Of course, some might have thought, an endeavor such as this doesn’t come without its mishaps. With those initial growing pains behind them, the ship set sail on June 4th. Only 21 hours later the radio died, refrigeration broke down, and an engine piston cracked. This left them drifting at sea with hungry lions, a spoiled meat supply, and no way to contact help. They drifted for three days before being spotted by a rescue plane and towed into Charleston, North Carolina, for three more days of repairs. When ready, they departed and arrived in Yarmouth two weeks late.
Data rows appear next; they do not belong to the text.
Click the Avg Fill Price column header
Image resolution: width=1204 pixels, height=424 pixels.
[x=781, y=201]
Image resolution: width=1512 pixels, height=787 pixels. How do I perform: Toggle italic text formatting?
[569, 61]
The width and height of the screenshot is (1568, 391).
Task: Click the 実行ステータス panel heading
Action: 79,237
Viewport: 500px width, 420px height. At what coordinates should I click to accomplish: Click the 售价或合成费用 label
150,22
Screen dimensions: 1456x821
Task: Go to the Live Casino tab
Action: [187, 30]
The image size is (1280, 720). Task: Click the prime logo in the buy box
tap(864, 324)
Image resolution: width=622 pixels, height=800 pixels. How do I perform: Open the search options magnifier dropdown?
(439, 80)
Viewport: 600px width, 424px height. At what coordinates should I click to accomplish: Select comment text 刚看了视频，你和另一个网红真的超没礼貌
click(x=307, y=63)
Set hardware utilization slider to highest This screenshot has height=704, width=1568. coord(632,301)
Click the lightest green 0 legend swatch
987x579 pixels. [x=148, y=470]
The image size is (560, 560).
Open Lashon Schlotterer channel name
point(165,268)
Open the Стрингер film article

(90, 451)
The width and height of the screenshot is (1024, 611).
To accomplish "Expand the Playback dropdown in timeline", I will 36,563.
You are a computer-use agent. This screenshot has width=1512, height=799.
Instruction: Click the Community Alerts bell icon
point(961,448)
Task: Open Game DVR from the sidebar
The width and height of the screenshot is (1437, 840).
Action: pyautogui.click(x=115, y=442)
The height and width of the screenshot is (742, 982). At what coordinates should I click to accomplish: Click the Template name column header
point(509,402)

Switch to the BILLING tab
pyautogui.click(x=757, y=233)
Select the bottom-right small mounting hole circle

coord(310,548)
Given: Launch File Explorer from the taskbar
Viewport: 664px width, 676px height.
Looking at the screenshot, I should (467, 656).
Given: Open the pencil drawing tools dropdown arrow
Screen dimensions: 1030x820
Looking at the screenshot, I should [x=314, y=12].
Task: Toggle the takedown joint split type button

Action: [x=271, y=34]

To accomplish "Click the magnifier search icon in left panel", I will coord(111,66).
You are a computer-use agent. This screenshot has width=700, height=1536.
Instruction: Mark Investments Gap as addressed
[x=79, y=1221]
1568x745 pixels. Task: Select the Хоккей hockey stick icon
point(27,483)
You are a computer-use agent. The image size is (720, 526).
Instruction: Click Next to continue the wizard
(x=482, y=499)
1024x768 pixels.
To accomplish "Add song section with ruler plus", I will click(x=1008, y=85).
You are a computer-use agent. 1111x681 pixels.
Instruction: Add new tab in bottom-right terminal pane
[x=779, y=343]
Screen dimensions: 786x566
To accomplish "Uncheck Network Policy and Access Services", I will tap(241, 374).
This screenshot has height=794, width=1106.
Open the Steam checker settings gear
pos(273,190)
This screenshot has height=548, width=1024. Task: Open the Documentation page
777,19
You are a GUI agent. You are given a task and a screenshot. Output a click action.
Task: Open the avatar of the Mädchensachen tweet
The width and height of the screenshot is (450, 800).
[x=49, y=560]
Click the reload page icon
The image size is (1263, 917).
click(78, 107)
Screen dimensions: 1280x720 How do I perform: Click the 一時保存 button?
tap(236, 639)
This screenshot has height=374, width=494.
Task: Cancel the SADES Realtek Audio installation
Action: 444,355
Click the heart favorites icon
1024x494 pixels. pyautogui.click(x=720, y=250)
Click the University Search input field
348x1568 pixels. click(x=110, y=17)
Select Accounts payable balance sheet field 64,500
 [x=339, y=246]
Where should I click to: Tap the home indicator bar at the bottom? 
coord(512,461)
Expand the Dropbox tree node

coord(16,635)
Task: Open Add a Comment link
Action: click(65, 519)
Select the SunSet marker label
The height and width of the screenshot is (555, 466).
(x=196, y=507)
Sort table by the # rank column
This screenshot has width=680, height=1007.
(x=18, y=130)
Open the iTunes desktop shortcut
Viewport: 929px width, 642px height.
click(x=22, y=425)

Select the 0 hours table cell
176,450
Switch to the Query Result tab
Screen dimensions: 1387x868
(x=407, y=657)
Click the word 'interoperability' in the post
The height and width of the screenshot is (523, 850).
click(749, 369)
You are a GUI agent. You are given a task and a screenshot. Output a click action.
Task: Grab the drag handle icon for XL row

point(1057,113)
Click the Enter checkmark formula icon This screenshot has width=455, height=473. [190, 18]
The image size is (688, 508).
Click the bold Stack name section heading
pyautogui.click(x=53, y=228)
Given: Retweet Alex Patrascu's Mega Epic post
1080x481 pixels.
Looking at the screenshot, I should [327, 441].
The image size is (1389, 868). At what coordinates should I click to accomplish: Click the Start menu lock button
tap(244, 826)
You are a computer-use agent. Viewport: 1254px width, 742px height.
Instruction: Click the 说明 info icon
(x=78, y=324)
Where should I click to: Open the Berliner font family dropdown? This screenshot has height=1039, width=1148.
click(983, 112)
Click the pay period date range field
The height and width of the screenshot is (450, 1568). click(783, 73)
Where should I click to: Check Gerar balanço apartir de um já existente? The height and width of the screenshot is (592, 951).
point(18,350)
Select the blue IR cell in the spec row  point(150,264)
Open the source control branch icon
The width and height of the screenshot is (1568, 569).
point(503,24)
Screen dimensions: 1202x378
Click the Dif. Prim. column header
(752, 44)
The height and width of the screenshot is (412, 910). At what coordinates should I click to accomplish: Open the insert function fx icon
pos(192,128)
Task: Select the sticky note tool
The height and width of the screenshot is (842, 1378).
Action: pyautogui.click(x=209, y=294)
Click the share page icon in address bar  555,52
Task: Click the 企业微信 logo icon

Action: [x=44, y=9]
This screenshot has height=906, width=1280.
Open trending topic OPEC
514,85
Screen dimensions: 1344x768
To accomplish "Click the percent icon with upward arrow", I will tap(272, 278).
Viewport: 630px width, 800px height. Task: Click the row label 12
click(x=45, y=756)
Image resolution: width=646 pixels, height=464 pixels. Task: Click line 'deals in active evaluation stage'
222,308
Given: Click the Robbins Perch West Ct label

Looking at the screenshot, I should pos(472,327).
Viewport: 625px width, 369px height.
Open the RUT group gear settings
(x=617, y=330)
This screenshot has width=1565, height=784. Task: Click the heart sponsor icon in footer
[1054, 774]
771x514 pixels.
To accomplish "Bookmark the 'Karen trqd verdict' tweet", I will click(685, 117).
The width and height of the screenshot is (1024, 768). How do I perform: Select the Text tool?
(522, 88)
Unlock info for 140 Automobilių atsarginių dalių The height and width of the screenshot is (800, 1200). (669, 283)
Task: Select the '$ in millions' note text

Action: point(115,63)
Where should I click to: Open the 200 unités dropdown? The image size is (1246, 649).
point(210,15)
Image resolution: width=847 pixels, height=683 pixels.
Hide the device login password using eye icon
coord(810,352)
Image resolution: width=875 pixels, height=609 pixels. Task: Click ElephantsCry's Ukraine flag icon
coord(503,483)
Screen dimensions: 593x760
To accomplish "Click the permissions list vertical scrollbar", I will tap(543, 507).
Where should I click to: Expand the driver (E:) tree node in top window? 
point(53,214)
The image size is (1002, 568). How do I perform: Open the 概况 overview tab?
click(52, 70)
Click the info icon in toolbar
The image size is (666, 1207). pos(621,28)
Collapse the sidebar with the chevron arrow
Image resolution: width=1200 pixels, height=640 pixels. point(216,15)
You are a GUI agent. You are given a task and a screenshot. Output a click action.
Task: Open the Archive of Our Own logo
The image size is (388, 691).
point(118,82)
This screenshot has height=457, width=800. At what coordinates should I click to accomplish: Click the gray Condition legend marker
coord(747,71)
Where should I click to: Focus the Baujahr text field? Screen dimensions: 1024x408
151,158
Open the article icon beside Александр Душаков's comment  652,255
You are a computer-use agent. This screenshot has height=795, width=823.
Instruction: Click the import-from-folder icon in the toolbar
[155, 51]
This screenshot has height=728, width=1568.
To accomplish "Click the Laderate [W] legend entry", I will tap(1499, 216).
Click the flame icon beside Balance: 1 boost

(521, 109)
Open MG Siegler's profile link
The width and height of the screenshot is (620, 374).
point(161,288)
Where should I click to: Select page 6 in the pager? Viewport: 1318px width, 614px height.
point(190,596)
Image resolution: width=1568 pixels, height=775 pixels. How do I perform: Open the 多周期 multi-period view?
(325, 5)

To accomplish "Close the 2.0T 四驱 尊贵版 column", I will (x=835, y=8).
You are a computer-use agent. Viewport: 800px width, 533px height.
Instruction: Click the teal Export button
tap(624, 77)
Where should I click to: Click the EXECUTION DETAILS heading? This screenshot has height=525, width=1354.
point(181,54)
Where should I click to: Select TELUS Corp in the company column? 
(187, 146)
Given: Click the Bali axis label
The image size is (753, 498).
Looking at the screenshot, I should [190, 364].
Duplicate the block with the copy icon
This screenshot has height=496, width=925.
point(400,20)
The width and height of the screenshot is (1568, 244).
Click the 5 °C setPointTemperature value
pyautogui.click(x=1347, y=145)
The circus put on two shows for the people of Yarmouth, who undoubtedly reveled in the performances and exotic animals. The next day, the Fleurus was being prepared for its short trip to Shelburne when disaster struck yet again on a scale that would devastate the show. Loading was almost complete, and all the animals were stowed, when a fire broke out in the engine room. Thick smoke alerted the town and four fire engines were dispatched to the vessel to fight the growing blaze. The tide and the ship’s tendency to list to starboard made it possible for rescuers to lay heavy planks from the boat to the wharf, allowing the elephants a path to be evacuated. A newly installed heavy crane was used to unload animal cages from the upper deck, while several firemen watched on armed with rifles had animals escaped damaged cages. That precaution seemed sensible when the sling carrying the first unloaded cage, a pair of lions, snapped. Luckily, the cage held, and the big cats were unharmed.
Despite the early successes in evacuating the animals, not all had such an easy transition to shore. A horse named Sparkle managed to escape from the hold below and threw himself into the harbour. Confused by the chaos, he swam under the wharf, trapping himself. Hearing the panicked horse below, one of the circus staff, Bob Dawson, heroically swam to the hysterical animal and guided him out of the water. A Brahma bull also swam to safety as the ship sank. Sadly, one zebra was still in the ship hold as it settled in the water. It was the only animal to lose its life in the disaster. A small miracle.
The cost of the fire was estimated to be around $150,000-$200,000, equivalent to over $1.25 million in 2020. In addition to the ship, which was later towed out to sea and sunk, they lost their wagons, tents, harnesses, saddles, and personal effects. The circus left Yarmouth by truck several days later, but their run of bad luck wasn’t through. While transporting the animals back to Florida, one truck veered off the road, killing two elephants and one worker. Proving that history isn’t without a sense of irony, it is necessary to point out the sponsor who brought the circus to town in the first place was none other than the Yarmouth Fire Department.